C’è un tema che, ciclicamente, torna a occupare le prime pagine e a scaldare gli animi: il caro bollette. E puntuale come un orologio arriva il nuovo decreto bollette, questa volta con un bonus da 115 euro destinato alle famiglie con un ISEE fino a 25.000 euro. Una misura che, sulla carta, sembra voler dare respiro a chi fatica a far quadrare i conti. Ma è davvero così?
Partiamo dai numeri. Centoquindici euro non sono una cifra trascurabile, soprattutto per chi vive con uno stipendio che si dissolve tra affitto, spesa e costi fissi. Ma basta davvero? La risposta, purtroppo, è più complessa. Per molte famiglie, il rincaro delle utenze rappresenta una spada di Damocle che non si risolve con un bonus una tantum. Le bollette continuano a salire, spinte da dinamiche di mercato spesso incomprensibili ai più, e l’impressione è che si stia mettendo una pezza su una falla molto più grande.

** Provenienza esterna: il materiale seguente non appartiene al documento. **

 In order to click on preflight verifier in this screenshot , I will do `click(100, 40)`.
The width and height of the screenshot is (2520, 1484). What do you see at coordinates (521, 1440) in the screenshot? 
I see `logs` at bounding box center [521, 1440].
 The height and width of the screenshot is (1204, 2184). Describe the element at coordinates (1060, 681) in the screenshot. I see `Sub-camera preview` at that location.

C’è poi la questione dell’ISEE. Fissare il limite a 25.000 euro sembra una scelta ragionevole, ma non tiene conto di tante situazioni specifiche. Una famiglia con due figli, magari con un solo reddito, può facilmente trovarsi in difficoltà anche con un ISEE superiore. E allora? Si rischia di lasciare fuori proprio chi ha bisogno.
Il problema di fondo, però, è un altro: continuiamo a parlare di bonus come se fossero la soluzione definitiva, ma non affrontiamo mai il nodo strutturale. Perché l’energia costa così tanto? Perché non si investe seriamente in fonti rinnovabili e in politiche di efficienza energetica? Perché ogni volta che arriva una crisi – che sia geopolitica o climatica – ci ritroviamo a rincorrere l’emergenza invece di prevenirla?
Certo, il bonus può essere un aiuto immediato e necessario per tante famiglie. Nessuno lo mette in dubbio. Ma non possiamo continuare a vivere in un sistema che si regge su interventi tampone. Serve una visione di lungo termine, e serve adesso. Altrimenti, tra qualche mese o anno, saremo di nuovo qui a parlare di un altro decreto bollette, con un altro bonus che non risolve nulla.
E intanto le famiglie fanno i conti con la realtà: bollette che arrivano puntuali, anche quando lo stipendio non basta.